When the Fed raises its benchmark interest rates, other interest rates – such as those on home and auto loans, income investments, and credit cards – tend to follow. So if the Fed raises rates this year, as is widely expected by economists, higher rates will ripple through the markets. In just one example, money market fund managers will slowly replace their portfolios with higher-yielding securities – good news for fund holders, as this ultimately will benefit them.

The most significant impact will likely be on your bond investments. The interest rates on bonds with shorter maturities will likely move most; longer-dated bonds will likely be slower to react. But keep in mind the inverse relationship between interest rates and bond prices: as rates rise, bond prices fall. So your bonds could be worth less if you plan to sell them prior to maturity; if you sell at maturity, you will get face value.

That said, there’s time to prepare: For example, consider your credit card debt. Zero percent introductory rates are likely to disappear once the Fed begins raising rates, so if you’re in the market for a low-rate card, you may want to get it now. And, of course, pay it off before the 0% rate expires, as market rates on credit will rise when the Fed moves.

Similarly, it may be wise to stay away from adjustable-rate mortgages. And you may want to review your mutual fund portfolio with your financial advisor. He or she can help you develop a bond strategy, such as bond laddering, which involves purchasing bonds that mature at different times.
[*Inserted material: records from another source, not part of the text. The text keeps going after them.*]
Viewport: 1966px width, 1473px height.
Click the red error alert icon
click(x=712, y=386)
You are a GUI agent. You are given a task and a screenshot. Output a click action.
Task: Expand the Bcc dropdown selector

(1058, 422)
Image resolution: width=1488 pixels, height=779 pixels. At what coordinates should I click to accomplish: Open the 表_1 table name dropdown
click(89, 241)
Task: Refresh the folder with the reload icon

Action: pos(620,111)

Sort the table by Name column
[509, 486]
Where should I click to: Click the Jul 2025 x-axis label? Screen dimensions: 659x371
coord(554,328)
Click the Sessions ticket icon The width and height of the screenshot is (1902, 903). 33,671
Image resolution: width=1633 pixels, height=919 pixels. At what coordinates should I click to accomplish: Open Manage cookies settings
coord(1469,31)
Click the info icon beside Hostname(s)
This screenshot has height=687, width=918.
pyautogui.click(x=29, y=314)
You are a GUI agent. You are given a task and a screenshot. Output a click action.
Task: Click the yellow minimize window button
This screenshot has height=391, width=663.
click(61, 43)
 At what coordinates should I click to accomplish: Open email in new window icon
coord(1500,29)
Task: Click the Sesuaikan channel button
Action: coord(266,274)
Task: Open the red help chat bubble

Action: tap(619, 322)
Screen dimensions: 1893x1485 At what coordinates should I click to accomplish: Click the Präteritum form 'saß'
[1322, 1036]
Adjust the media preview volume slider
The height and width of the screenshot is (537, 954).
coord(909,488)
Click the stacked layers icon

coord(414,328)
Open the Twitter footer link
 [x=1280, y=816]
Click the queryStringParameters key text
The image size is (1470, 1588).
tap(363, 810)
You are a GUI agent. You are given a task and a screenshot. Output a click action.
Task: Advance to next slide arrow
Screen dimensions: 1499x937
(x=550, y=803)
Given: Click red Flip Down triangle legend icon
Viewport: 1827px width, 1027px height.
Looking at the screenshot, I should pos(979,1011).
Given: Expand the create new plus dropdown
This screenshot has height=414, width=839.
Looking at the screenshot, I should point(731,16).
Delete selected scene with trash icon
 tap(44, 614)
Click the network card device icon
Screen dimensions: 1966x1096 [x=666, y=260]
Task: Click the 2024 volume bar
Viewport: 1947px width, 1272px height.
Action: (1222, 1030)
You can weather rate changes because – unless the bond issuer defaults – when each bond matures you’ll receive the full principal amount.

Don’t Let Your Emotions Affect Your Investing!

We may not realize it, but many of us are letting our emotions and values play a role when we make investment decisions. And the impact can be significant. Are you an emotional investor? And if so, what can you do about it?

Here’s an example: This investor constantly trades his portfolio. Buying and holding seems boring, so he buys and sells on a whim. It feels fun, but there’s a downside: chances are he’ll likely lose money in the process.

Of course, the opposite is also true. Consider another investor who’s afraid of ending up poor. As a result, she refuses to take even a sensible risk with her portfolio. In the end, she does end up poor, because her investments don’t keep up with inflation.

To avoid emotional investing, it’s important to know your investor persona: What do you really want from your investments? And why do you invest as you do?

For example, many investors tend to hold on too long to a loser. In this case, the underlying emotion may well be pride: Buying a security is a hopeful beginning, and few of us want to admit we’ve made a mistake. So we convince ourselves the investment will make a comeback. But it seldom does.

In the final analysis it’s likely that emotional investing will reduce your profits. Avoid this trap: have a solid financial plan and stick to it. Your advisor can work with you to develop a plan – and help you stay with it.